Convenience scripts leave landmines. The Ollama install script does exactly what it should: set up a system service so Ollama runs on boot. But if you later switch to a user-level service (which you should — it's safer, it doesn't need root, it respects user boundaries), the system service is still there. Still enabled. Still trying to start. You just can't see it unless you look.

Systemd doesn't tell you about conflicts. It logs the failures, sure. But systemctl status ollama only shows one service — whichever one responds first. The other one is in a crash loop that's invisible from the outside.

Crash loops are silent killers. A service that fails and restarts every 3 seconds doesn't trigger alarms. It doesn't show up as "down" on your dashboard. It's always "trying." Systemd thinks it's being helpful. It's not.

The fix

Here's what I did, and what you should do:

1. Check for duplicate services

# List ALL services matching "ollama" at every level
systemctl list-units --all '*ollama*'
systemctl --user list-units --all '*ollama*'

If you see two, you've got the problem.

2. Remove the system-level service

You only need the user service. The system one was created by the install script and is now redundant (and dangerous):

sudo systemctl stop ollama
sudo systemctl disable ollama
sudo rm /etc/systemd/system/ollama.service
sudo systemctl daemon-reload

3. Verify only the user service remains

systemctl --user status ollama

You should see one service, active and running, holding port 11434.

4. Clear the restart counter

Even after disabling, the failed state lingers:

systemctl reset-failed ollama 2>/dev/null
systemctl --user reset-failed ollama 2>/dev/null

How to continue after a crash

The crash itself is only half the problem. The other half is: what do you do when you sit down and everything's gone?

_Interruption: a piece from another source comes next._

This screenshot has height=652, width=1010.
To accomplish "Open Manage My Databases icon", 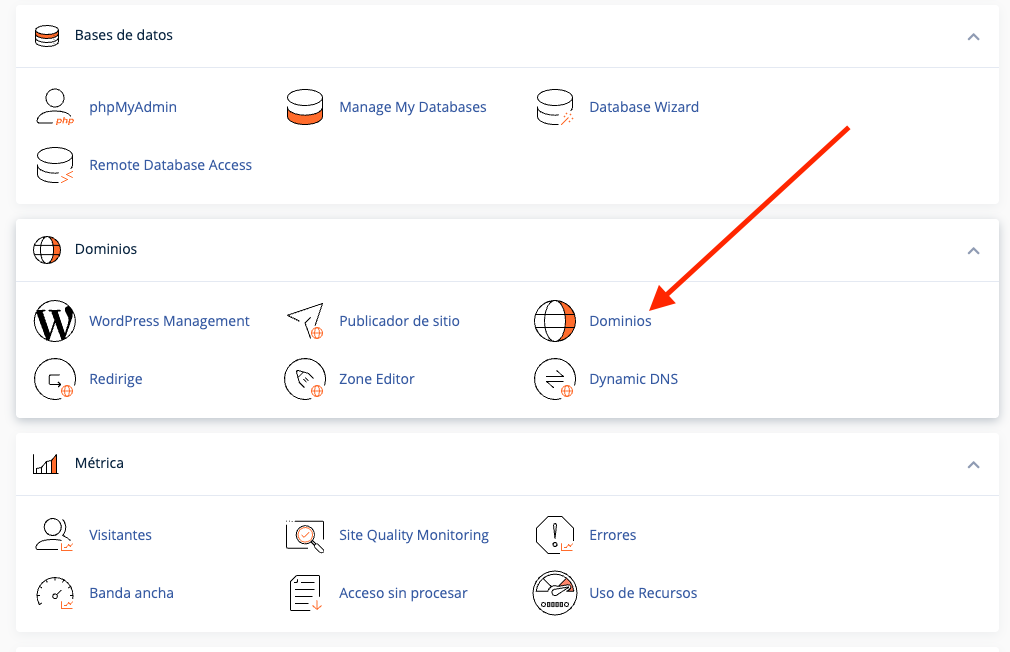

Here's the protocol I use:

  1. Preserve before you touch. Copy the last command or line you see on screen before doing anything. Context evaporates fast.
  2. Restart the foundation first. Ollama, then the agent, then the app servers. Bottom of the stack up.
  3. Open a fresh agent session. Don't try to resume the dead one. Paste your preserved context and say: "Investigate what happened here."
  4. Check for cascading damage. Did the crash corrupt any files? Leave any orphan processes? Check systemd services, check ports, check disk space.

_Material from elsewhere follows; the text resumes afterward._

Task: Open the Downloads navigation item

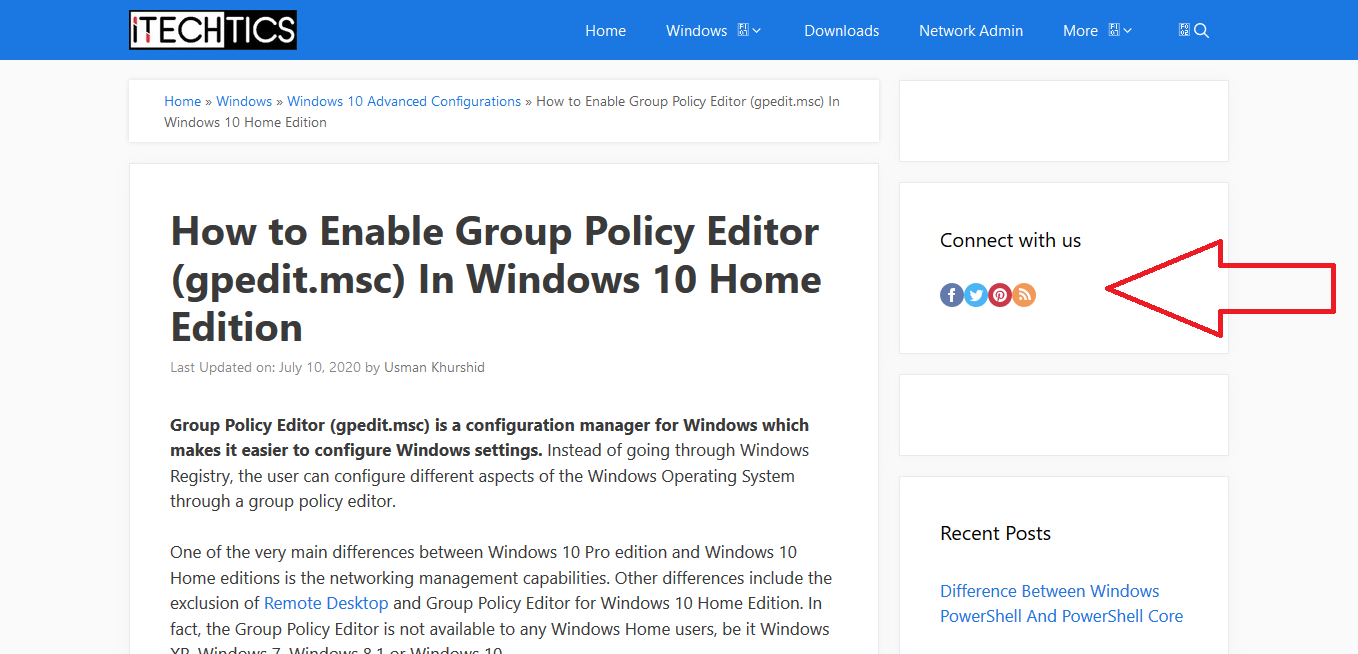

The last step is the one most people skip. After a crash, you're relieved it's working again and you move on. But the 56,000-restart crash loop was happening silently for a couple of days before it caused visible problems. The earlier you catch these, the less damage they do.

The deeper lesson

Local AI is powerful because you control the entire stack. But controlling the entire stack means you are also responsible for the entire stack. Every service, every port, every systemd unit file, every cron job — they're all yours. There's no cloud provider abstracting away the plumbing.

This isn't a weakness. It's the tradeoff. You get full control, but you also get full responsibility. The 56,000-restart crash loop is what happens when that responsibility lapses — not because anyone did something wrong, but because the convenience install script did something sensible that became a landmine when circumstances changed.

Check your services. Check your ports. Check your restart counters. Your future self will thank you. Teach the agent how to spot those things for you and set up regular system checks.

The Ollama fix was applied immediately. The lesson took longer.